MANDAN, N.D. – When Jesse Carlsen asked his 11-year-old daughters to pose for a picture at the local humane society, where they had just donated toys for the cats and dogs, Abbigail and Isabelle knelt — an arm's length apart — and posed with goofy faces.
"Abby, move closer," the father instructed, "pretend like you like her a bit."
The moment Wednesday was a playful reminder of just how far the Carlsen girls have come since they were born on Nov. 29, 2005, as close as close can be — conjoined at the chest and abdomen, with a shared liver and small intestine, and two hearts intertwined.
A decade ago, they were the miracle babies who gained national attention when doctors at the Mayo Clinic in Rochester, Minn., attempted a daring surgery to separate them. Today, they are healthy, bubbly fifth-graders in Mandan who love gymnastics and cats and sleepovers and woke up Christmas morning to find new televisions under the tree.
It's a success story that has astonished their family and doctors, even now, and inspired medical advances.

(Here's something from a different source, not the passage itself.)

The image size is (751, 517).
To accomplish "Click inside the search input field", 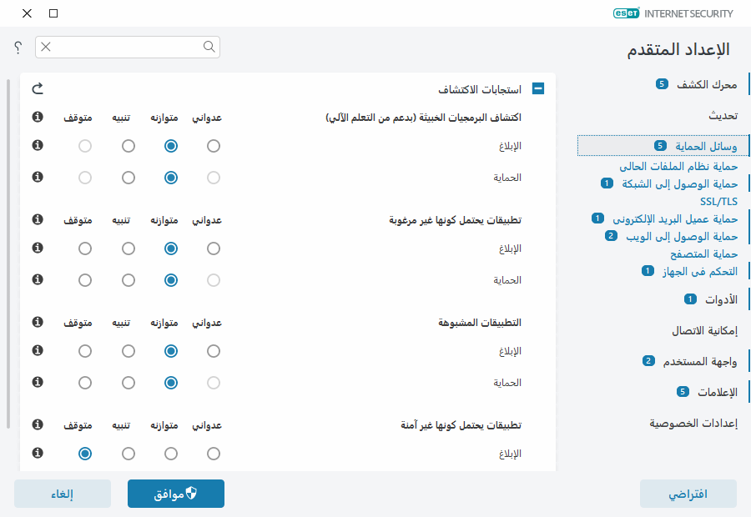I will click(125, 48).
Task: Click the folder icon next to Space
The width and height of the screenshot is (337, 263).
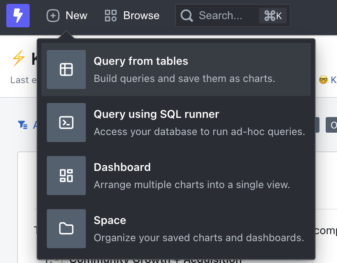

"My heart leaps every time I hear about the Carlsen girls or see a picture of them doing so well," said Dr. Christopher Moir, who led a team of 17 surgeons to separate the girls on May 12, 2006, "because I know they beat the odds."
Conjoined twins occur in one of every 200,000 births, but more than 45 percent are stillborn when delivered, and another 35 percent survive only the first day, according to the University of Maryland Medical Center. At the time of the Carlsen separation, 60 percent of all such procedures ended in fatalities.
The girls' parents, Jesse and Amy Carlsen, alternate between wonder and worry over their family, which moved from Fargo after the girls' birth to a home on the windswept prairie above Mandan.